Axios Vulnerability Enables Attackers to Crash Node.js Applications via Data Handle Abuse

Axios Vulnerability Enables Attackers to Crash Node.js Applications via Data Handle Abuse

A critical security vulnerability has been discovered in the popular Axios HTTP client library that allows attackers to crash Node.js applications through malicious data URL handling.

The flaw, tracked as CVE-2025-58754, affects all versions of Axios before 1.11.0 and has been assigned a CVSS 3.1 score of 7.5, indicating high severity.

Vulnerability Mechanics

The vulnerability stems from Axios’s improper handling of data URLs in Node.js environments.

When the library encounters a URL with the “data:” scheme, it bypasses normal HTTP processing and instead decodes the entire Base64 payload directly into memory using Buffer allocation.

CVE Details Information
CVE Number CVE-2025-58754
Affected Product Axios HTTP Library
Affected Versions < 1.11.0
Patched Version 1.12.0
Severity High
CVSS 3.1 Score 7.5

This process completely ignores the configured maxContentLength and maxBodyLength safety limits that typically protect against oversized HTTP responses.

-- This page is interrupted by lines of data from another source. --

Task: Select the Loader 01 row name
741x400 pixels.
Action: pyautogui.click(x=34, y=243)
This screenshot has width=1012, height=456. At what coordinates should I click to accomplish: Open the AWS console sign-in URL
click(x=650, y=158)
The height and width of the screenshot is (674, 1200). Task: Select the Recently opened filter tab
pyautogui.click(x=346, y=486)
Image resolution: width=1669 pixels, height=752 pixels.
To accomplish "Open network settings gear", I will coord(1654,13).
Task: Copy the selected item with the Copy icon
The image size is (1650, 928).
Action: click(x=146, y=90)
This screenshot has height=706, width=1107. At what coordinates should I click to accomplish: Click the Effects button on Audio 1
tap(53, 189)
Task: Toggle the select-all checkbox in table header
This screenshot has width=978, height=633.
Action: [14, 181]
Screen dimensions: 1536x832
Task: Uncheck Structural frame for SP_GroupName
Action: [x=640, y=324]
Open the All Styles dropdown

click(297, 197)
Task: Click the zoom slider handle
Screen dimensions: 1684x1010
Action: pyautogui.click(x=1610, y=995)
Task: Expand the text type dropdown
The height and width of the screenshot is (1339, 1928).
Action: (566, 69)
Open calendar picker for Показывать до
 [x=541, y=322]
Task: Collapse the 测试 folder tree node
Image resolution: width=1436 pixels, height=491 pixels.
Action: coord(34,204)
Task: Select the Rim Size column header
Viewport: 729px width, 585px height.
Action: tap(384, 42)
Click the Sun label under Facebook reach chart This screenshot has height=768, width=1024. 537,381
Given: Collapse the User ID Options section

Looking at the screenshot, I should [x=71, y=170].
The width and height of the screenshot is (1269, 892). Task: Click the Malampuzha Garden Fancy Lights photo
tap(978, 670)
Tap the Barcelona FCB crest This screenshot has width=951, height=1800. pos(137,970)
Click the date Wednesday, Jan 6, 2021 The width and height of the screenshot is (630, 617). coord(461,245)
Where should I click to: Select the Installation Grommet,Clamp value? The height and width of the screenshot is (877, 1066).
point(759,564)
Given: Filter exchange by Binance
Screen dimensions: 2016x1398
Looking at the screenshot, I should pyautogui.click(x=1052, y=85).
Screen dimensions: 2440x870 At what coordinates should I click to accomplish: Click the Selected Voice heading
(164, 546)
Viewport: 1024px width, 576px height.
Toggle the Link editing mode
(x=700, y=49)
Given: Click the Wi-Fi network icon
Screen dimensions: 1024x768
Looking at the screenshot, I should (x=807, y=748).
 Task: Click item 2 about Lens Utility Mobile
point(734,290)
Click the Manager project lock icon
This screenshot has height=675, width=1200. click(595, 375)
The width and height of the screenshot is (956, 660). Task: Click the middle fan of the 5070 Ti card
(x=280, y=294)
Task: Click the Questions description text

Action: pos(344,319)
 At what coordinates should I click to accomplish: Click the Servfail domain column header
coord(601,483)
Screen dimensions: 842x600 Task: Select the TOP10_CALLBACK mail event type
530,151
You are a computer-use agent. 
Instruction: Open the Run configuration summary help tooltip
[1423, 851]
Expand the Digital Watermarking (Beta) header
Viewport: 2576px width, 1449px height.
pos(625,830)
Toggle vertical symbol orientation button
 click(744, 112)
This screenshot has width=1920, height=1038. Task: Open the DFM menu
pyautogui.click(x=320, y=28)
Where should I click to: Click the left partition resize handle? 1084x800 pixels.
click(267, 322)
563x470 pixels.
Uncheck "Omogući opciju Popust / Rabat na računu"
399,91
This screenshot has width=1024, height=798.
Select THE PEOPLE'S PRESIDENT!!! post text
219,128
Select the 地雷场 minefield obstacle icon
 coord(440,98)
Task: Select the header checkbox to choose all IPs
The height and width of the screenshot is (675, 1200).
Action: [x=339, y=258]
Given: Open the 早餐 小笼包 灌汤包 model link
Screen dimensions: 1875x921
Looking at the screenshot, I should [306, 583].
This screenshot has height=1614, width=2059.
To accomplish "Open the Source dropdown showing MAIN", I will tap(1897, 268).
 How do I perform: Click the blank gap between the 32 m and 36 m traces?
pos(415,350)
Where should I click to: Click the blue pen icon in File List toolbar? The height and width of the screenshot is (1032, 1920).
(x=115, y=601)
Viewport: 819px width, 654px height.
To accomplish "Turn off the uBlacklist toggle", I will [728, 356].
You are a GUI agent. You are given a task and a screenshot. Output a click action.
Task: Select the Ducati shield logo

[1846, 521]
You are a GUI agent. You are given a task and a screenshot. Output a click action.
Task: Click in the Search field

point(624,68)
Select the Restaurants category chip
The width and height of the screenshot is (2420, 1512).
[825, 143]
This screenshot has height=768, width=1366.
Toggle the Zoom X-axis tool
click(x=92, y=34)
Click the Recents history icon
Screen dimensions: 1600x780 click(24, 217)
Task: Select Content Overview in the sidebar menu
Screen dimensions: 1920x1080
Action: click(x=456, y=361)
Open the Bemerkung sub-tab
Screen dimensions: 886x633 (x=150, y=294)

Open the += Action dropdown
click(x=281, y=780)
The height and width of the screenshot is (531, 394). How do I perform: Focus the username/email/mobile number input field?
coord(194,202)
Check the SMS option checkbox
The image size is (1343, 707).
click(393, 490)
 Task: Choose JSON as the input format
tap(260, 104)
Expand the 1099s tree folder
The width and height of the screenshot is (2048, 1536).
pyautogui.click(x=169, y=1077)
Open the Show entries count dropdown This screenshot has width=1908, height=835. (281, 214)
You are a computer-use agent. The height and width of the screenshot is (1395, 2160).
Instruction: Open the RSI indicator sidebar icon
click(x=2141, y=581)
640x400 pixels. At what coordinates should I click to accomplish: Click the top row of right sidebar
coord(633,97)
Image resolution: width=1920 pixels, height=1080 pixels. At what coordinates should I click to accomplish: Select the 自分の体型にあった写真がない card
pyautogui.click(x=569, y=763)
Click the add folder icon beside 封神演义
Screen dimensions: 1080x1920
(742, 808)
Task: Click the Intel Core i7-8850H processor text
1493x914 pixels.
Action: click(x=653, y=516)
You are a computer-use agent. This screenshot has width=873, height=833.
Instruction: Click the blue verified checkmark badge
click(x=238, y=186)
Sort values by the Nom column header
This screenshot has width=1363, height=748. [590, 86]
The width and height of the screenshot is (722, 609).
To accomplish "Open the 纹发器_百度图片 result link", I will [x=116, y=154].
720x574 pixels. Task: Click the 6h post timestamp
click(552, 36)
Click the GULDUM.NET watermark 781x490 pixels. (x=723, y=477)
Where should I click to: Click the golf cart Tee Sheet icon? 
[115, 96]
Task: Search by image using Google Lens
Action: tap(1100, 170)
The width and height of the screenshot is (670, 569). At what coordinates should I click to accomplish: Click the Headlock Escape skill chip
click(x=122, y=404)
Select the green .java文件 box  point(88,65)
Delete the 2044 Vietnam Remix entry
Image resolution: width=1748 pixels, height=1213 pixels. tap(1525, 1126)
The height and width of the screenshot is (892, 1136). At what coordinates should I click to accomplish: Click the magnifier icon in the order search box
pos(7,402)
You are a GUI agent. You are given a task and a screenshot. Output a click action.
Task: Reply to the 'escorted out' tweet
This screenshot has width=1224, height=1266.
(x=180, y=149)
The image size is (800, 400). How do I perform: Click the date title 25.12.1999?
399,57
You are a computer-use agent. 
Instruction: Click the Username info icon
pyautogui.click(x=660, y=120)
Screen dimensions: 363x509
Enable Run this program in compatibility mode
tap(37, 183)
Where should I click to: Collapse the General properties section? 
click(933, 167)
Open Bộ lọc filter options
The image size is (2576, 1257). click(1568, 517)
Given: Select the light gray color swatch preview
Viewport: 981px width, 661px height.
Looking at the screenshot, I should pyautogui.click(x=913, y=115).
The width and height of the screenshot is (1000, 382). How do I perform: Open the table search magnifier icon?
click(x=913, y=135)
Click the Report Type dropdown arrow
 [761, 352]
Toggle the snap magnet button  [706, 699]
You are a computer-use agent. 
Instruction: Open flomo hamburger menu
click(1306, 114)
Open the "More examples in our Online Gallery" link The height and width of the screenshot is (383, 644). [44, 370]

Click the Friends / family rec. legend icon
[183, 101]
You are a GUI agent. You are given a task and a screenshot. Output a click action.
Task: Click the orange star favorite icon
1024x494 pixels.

Security researcher AmeerAssadi, who discovered and reported the vulnerability, demonstrated that attackers can craft malicious data URLs containing extremely large Base64-encoded payloads.

When processed by vulnerable Axios installations, these URLs force the Node.js process to allocate unbounded amounts of memory, ultimately leading to out-of-memory crashes and denial of service conditions.

The attack is particularly concerning because it affects applications even when developers have implemented proper streaming configurations and memory protection mechanisms.

The vulnerability bypasses these safeguards entirely by operating outside the normal HTTP response handling pathway.

Exploitation requires minimal prerequisites, making this vulnerability especially dangerous. Attackers need only the ability to supply URLs to applications using Axios in Node.js environments.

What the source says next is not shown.